Multidimensional models income advantage
of characteristic relationships in data to
populate data in multidimensional matrices
called data cubes. The multidimensional
cube is much better than relational data
model in case of query performance. The
response time of the multidimensional query
totally depends on how many levels are
added at each dimension[6]. There are two
types of schemas are followed in the process
of designing multidimensional cubes. If all
the dimensions are directly joined to the fact
table then this schema is said to be star
schema if the dimensions not directly joined
to the fact table but through the other
dimension, this is said to be snowflake
schema. Mainly snowflake schema is used
when the records in the fact table is less
compared to dimension table. This type of
situation doesn’t occur in our work so we
design all the data marts in star schema.
Figure-4: Star Schema
The various steps for designing a
multidimensional model include
 Identify fact table that contain all of
the dimensions on which the fact
data based.
 Identify the dimensions and
granularity of each fact table.
 Define measures which lead to
analyzing and reporting for each fact
table.
 Aggregating all the attributes, levels
and hierarchy for each dimension of
fact table.

6. OLAP FOR CENSUS DATA
WAREHOUSE
The database used for the implementation of
this paper is Oracle Database 11gR2
Enterprise Edition. The OLAP option is
installed automatically as part of a basic
installation of Oracle Database. Thereafter a
GUI tool is required for creating,
developing, and managing multidimensional
data in an Oracle data warehouse is Analytic
Workspace Manager 11.2.0.4.0B (AWM)
tool which is easy-to-use GUI tool, you can
create the vessel for OLAP data, an analytic
workspace (AW), and then add OLAP
dimensions and cubes. In Oracle OLAP, a
Cube provides a convenient way of
collecting stored and calculated measures
with similar characteristics, including
dimensionality and aggregation rules. We
can easily define more than one cube in
which each cube may describe a different
dimensional shape and multiple cubes in the
same AW can share one or more dimensions
to each other.

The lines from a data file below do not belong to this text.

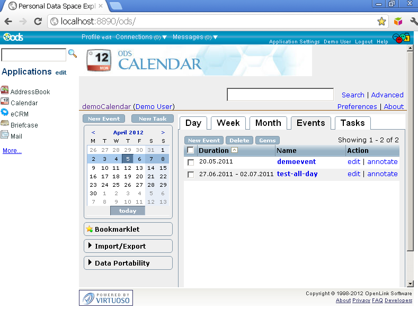This screenshot has height=310, width=418.
Task: Select the test-all-day event checkbox
Action: point(191,175)
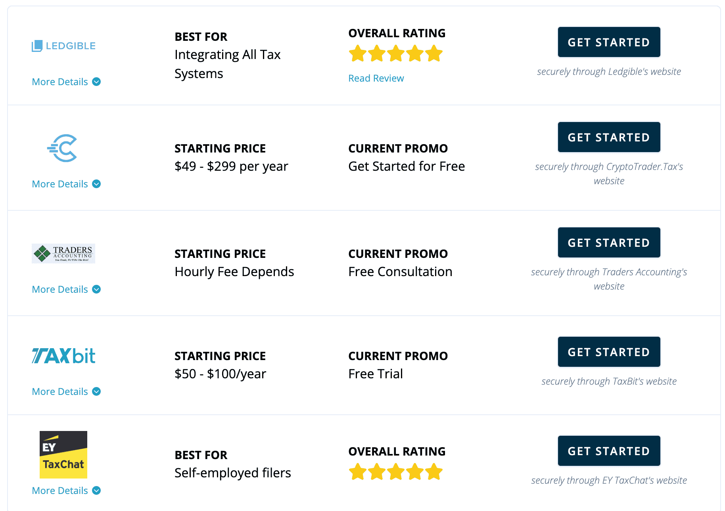Expand More Details for EY TaxChat
The image size is (725, 511).
[66, 490]
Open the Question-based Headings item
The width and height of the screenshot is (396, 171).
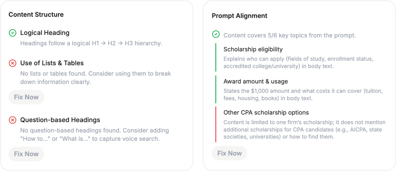[x=60, y=120]
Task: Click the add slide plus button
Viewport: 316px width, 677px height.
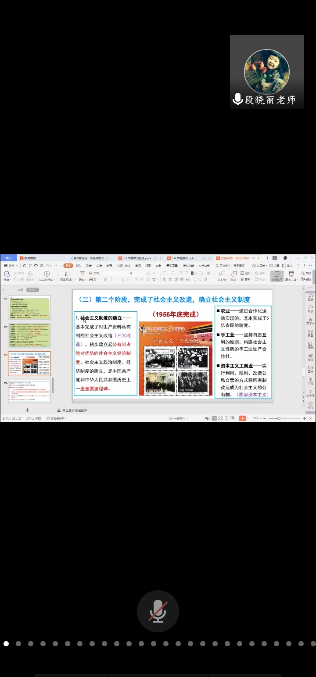Action: tap(27, 410)
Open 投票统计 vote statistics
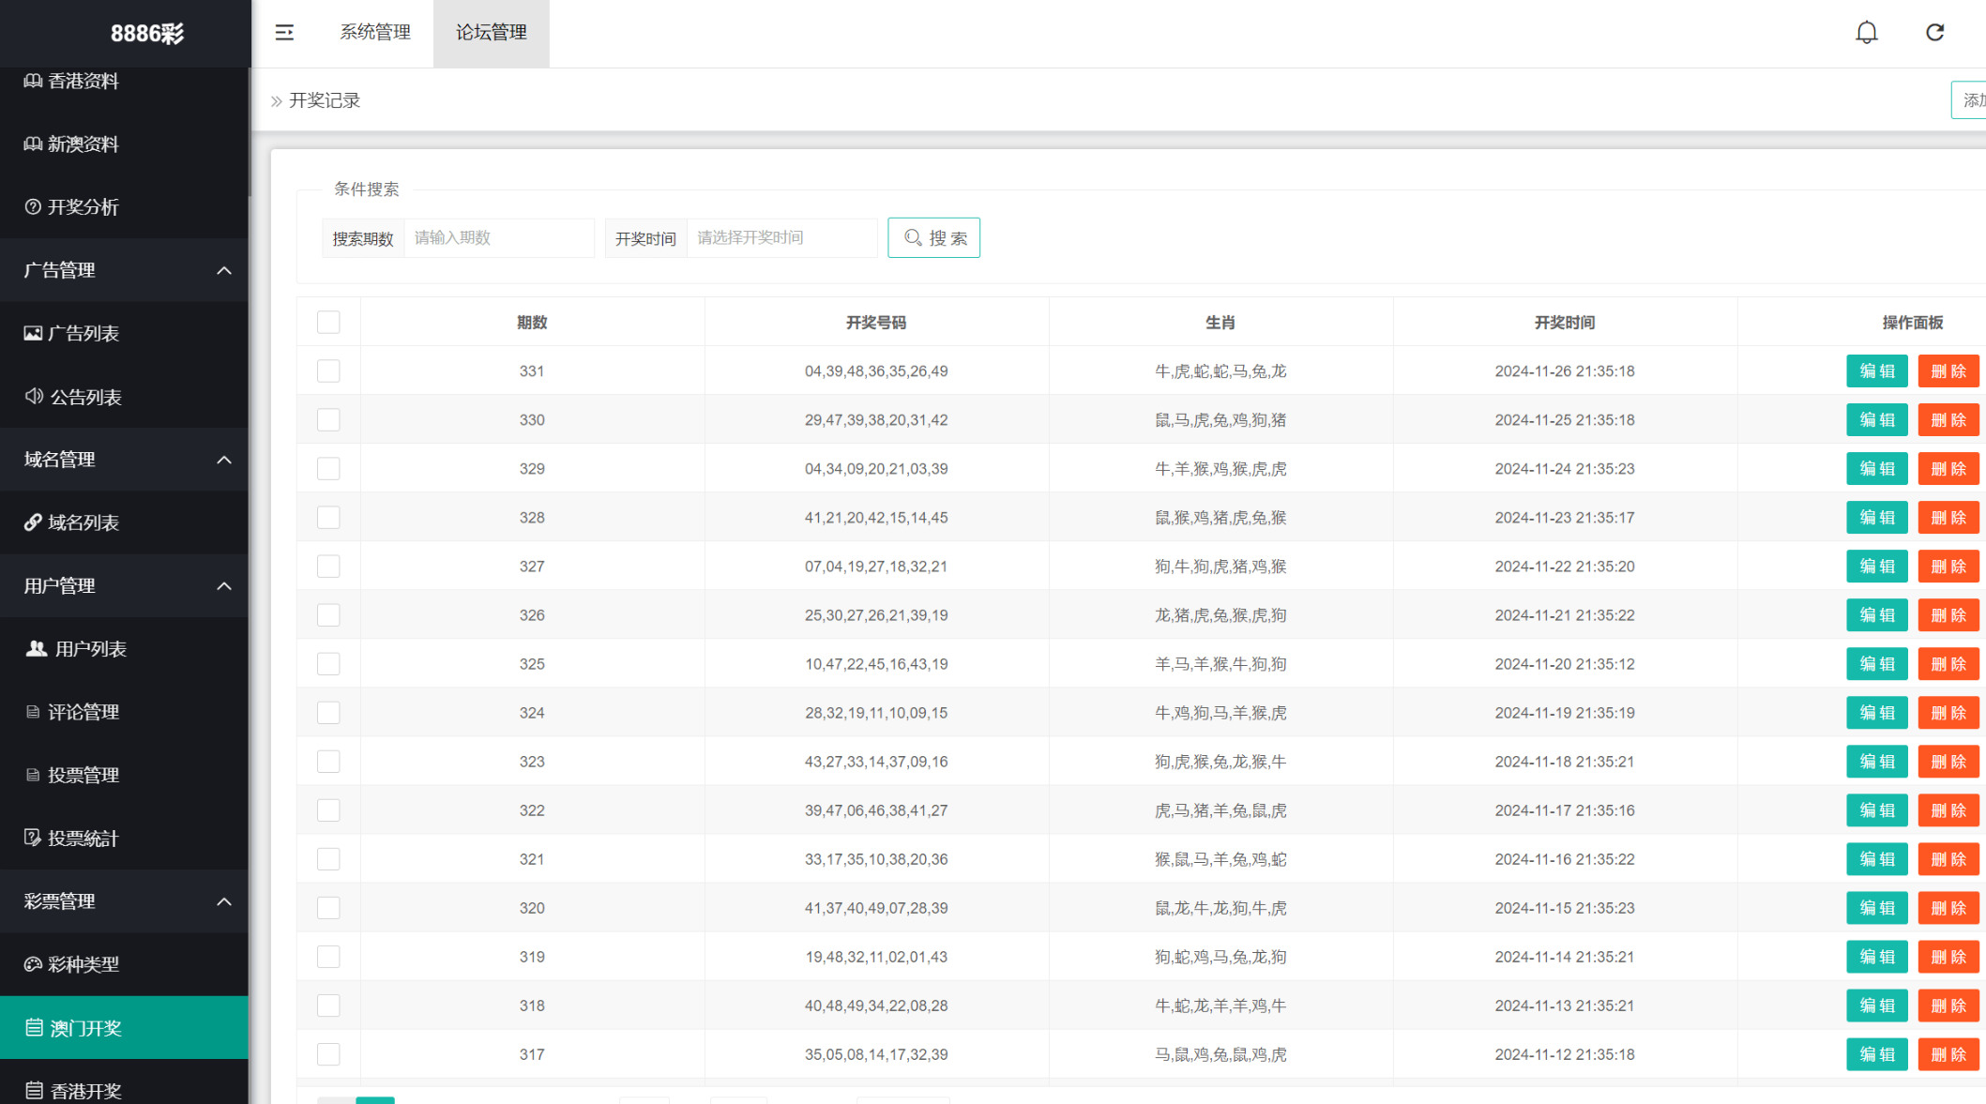The image size is (1986, 1104). coord(83,839)
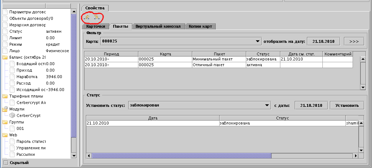This screenshot has width=372, height=168.
Task: Click the Группы folder icon
Action: (5, 122)
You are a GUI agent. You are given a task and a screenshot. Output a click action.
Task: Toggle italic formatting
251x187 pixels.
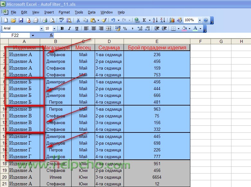(x=69, y=29)
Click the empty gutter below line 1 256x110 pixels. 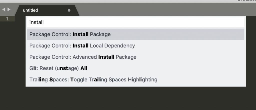coord(7,65)
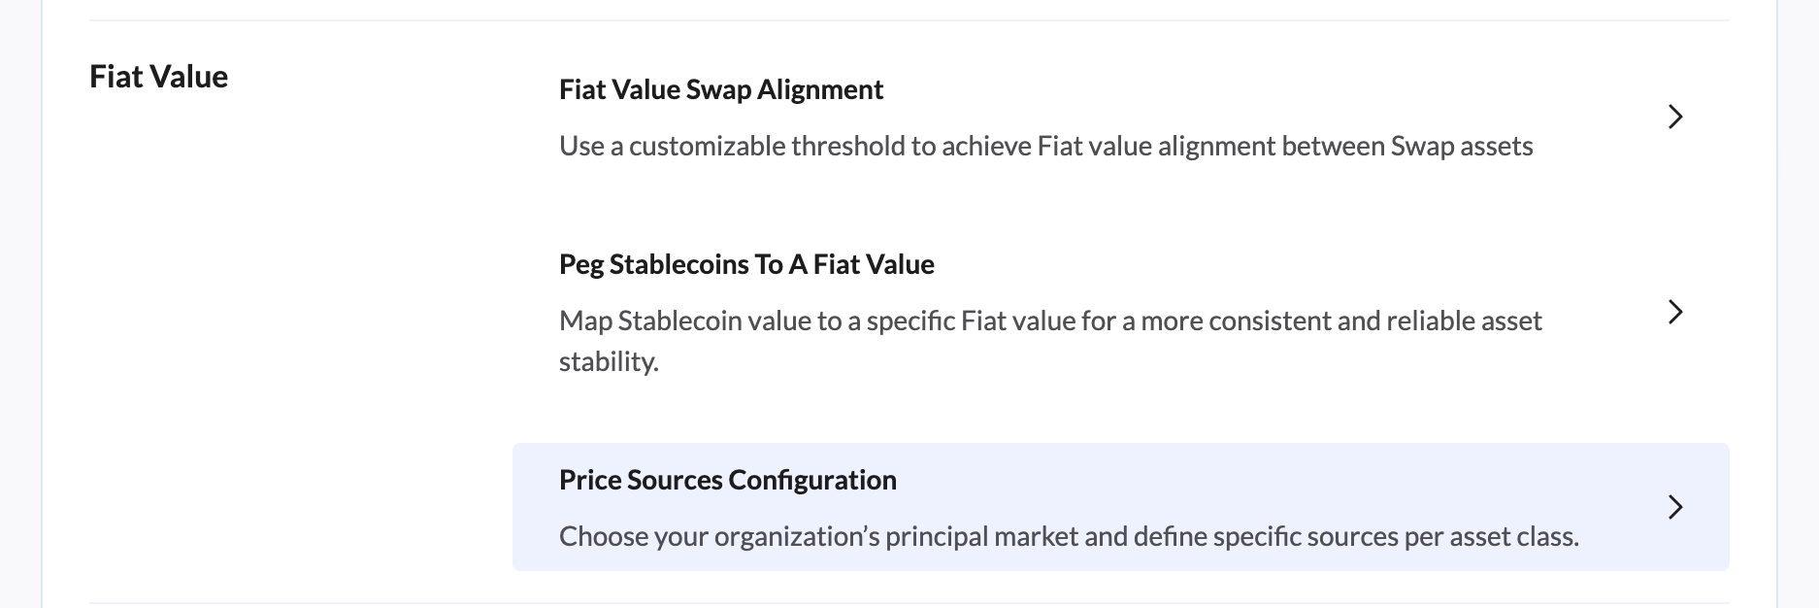Image resolution: width=1819 pixels, height=608 pixels.
Task: Click 'Swap assets' in the alignment description
Action: point(1461,147)
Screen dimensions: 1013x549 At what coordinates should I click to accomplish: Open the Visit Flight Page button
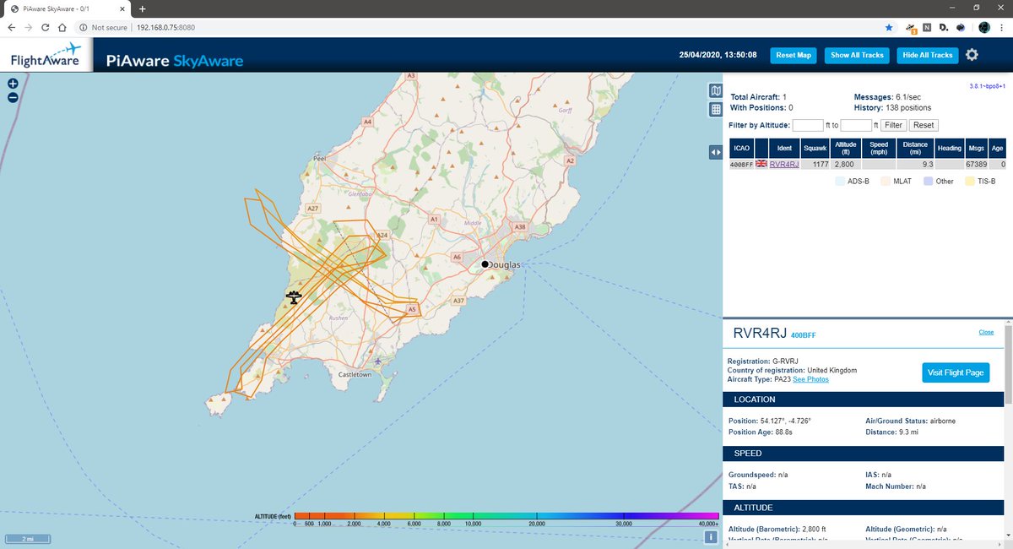point(956,372)
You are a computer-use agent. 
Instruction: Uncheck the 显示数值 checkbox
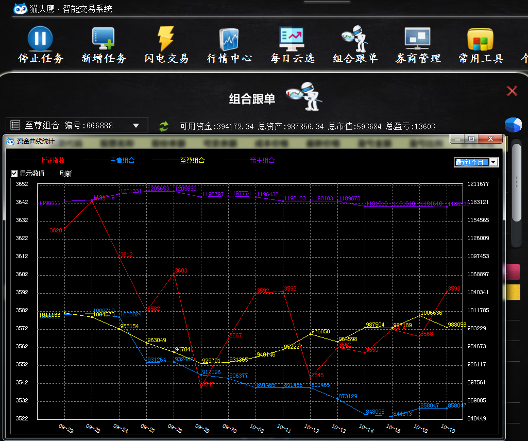click(14, 174)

Thus, a cube is simply a
logical object that helps an administrator to
build and maintain data in an AW. After
creating cubes, measures, and dimensions,
you map the dimensions and stored
measures to existing star, snowflake, and
normalized relational sources and then load
the data. OLAP data can then be queried
with Sql-developer.
In this census data warehouse, we firmly use
multi-dimensional cube to store the data.
Every cube is particularly its own value
because all these make possible to roll-up
and drill-down operations with other cubes..
There are several types of OLAP cube
operations that which support to response
more complex queries within efficiency and
timely manner.
Slice: The slice operation selects one
particular dimension from a given cube and
provides a new sub-cube. The SQL
statement may be given as.
SELECT ALL (Total_Male_Female) FROM
ALL_DEMOGRAPHY WHERE
Study_Area=’Punjab’;
Dice: This can be performed by slice on one
dimension and then rotating the cube to
select on second dimension. The SQL
statement may be given as.
SELECT Sex_Ratio FROM
ALL_DEMOGRAPHY WHERE
Study_Area=’Haryana’;
Roll-up: This allows asking queries that
moves up an aggregation hierarchy. Instead
of looking one fact we look at all the facts.
SELECT ALL(Demography) FROM
Census_Cube WHERE
Study_Area=’J.K’,’Punjab’,’Haryana’,’Gujr
at’,’Bihar’,’Himachal Pardesh’;
Drill-down: This operation allows user to
navigate lower in the aggregation hierarchy.
In this user get more specified results. Such
as in query.
SELECT Total FROM Sex_Ratio WHERE
Study_Area=’Haryana’;

7. CONCLUSION
In this paper we have applied concepts of
dimensional modeling to census data
warehouse. We have identified major census
attributes and place these attributes in the
correspondent dimensions of the cube.
Further we developed a star schema for
multidimensional data cube and identified
the primary keys to connect each of the
dimensions with central fact table of the star
schema. The fact table collects information
from each of the dimensions and then, the
values of decision coefficient is computed
and stored in the fact table, correspondent to
each cell of the cube. The real strength of
the paper lies in the adoption of predictive
data mining techniques about Our Census
Our Future (OCOF). Many data mining
tools and techniques may be applied to this
census database, which probably responds to
more complex queries. Similarly other
complex and specific queries can respond
using data mining. This paper strongly
advocates the use of predictive data mining
techniques to retrieve more sophisticated
information from census data warehouse.
We will find our work meaningful if an
agent based software could be developed for
the purpose of warehousing and mining of
census attributes.
References
[1] Schrader, M., Vlamis, D., Nader, M.,
Claterbos, C., Collins, D., Campbell, M., &
Conrad, F. Oracle Essbase & Oracle OLAP.
McGraw-Hill, Inc., 2009.
[2] Kimball, R., Reeves, L., Ross, M. and
Thornthwaite, W. The Data Warehouse
Lifecycle Toolkit: Expert Methods for
Designing, developing, and Deploying Data
Warehouses. John Wiley & Sons, 1998.
[3] M.A.R Kortnik, D.L. Moody, From
entities to stars, snowflakes, clusters;
constellations and galaxies: A
Methodology for data warehouse Design,
18th
International-conference on
conceptual modeling, industrial track
proceedings, ER'99.
[4] Paulraj Ponniah , Data warehousing
Fundamentals. J. Wiley & Sons, 2005.
[5] R.Kimball, The Data warehouse toolkit,
John Wiley & Sons 1996.
[6] W. H. Inmon. Building the Data
Warehouse. John Wiley & Sons, Inc., 1992.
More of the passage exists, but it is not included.